NSW Department of Customer Service (DCS) Spatial Services and CSIRO’s Data61, the data and digital specialist arm of Australia’s national science agency, announced today that the NSW Spatial Digital Twin will be used to assist emergency services in developing effective emergency management strategies, ahead of the upcoming bushfire season.
Launched earlier this year, the NSW Digital Twin incorporates a four-dimensional visualisation platform (Digital Twin Visualisation Service, DTVS) developed in collaboration with Data61.
To help boost its capabilities, a new 3D spatial dataset will be added into the NSW Spatial Digital Twin, mapping the locations of telecommunications towers and assets across NSW to enable emergency services to better protect these vital locations before and during a disaster.

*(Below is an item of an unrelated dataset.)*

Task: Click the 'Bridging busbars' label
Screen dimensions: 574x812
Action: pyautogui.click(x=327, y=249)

“The new dataset will inform emergency responders as to what telecommunications services are and are not accessible for operational use, what services are available to communities, and will help ensure residents have the greatest prospect of retaining communications and connectivity during a crisis,” said Bruce Thompson, Executive Director of NSW Spatial Services.
Built on Data61’s TerriaJS platform the Visualisation Service utilises secure open-source data catalogue Magda to securely bring together, organise and visualise data from public agencies and the private sector, enabling emergency services’ disaster planning, preparedness, response and recovery.

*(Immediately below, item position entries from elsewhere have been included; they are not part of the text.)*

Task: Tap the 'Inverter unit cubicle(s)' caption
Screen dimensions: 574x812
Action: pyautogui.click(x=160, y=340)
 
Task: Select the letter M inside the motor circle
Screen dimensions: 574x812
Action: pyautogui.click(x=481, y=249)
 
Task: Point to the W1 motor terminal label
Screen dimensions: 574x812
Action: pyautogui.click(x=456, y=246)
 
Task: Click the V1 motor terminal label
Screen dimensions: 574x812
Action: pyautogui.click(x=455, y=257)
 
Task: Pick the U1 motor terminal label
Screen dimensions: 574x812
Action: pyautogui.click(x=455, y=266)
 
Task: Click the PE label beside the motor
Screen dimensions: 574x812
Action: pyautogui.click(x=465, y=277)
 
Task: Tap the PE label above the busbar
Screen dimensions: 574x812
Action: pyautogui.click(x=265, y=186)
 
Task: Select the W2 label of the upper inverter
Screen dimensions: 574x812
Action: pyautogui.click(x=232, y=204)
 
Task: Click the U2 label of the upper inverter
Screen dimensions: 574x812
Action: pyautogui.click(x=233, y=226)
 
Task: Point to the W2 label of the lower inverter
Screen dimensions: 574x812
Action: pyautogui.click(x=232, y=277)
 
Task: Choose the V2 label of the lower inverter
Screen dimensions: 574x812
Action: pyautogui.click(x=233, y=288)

The NSW Independent Bushfire Enquiry identified the loss of connectivity as a recurring issue throughout the last bushfire season, with the destruction of critical communications infrastructure across the state leaving at-risk communities and emergency responders on occasion cut-off from the outside world.
The enquiry found that the reliable sharing of critical infrastructure, telecommunications and spatial information will be a key component to preventing a similarly devastating summer.

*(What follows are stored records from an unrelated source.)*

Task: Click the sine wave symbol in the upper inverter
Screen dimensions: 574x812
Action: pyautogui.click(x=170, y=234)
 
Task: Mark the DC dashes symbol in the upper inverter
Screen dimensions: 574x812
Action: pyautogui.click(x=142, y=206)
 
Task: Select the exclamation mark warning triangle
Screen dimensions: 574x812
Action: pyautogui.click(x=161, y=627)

“There is nothing more powerful than the spatial layers to paint the picture about what’s at risk, so having access to the Digital Twin allows us to invest in preventative and mitigation strategies,” says Shane Fitzsimmons, Head of Resilience NSW, and previously NSW Rural Fire Service Commissioner, in a NSW Spatial Services showcase video . “In an unfolding emergency, like a bushfire, we can know in advance what’s likely to happen in that fire in the next few days, making sure we can shore up protection as much as we can.”
“Having a Digital Twin for communications infrastructure means we can factor into our risk planning and our annual treatments in the months and years before a fire impact,” explains Mr Fitzsimmons. “In the event that something is impacted, we can put in contingencies for servicing resupply and repair to get it back up and running as quickly as we can.”
Mats Henrikson, Web Geospatial Systems Group Leader at CSIRO’s Data61 said this application of the Digital Twin highlights its role as an ecosystem enabling data infrastructure, helping governments and industry make better decisions on environmental management, natural resource management, as well as emergency management, and informing infrastructure planning and delivery.
“The Digital Twin Visualisation Service leverages Data61’s deep strength in web-mapping and visualising data in 4D (3D + time, which is the ability to look forward and back in time) to build a real-world ‘digital twin’ that can help protect communities and assets in times of need,” Mr Henrikson concludes.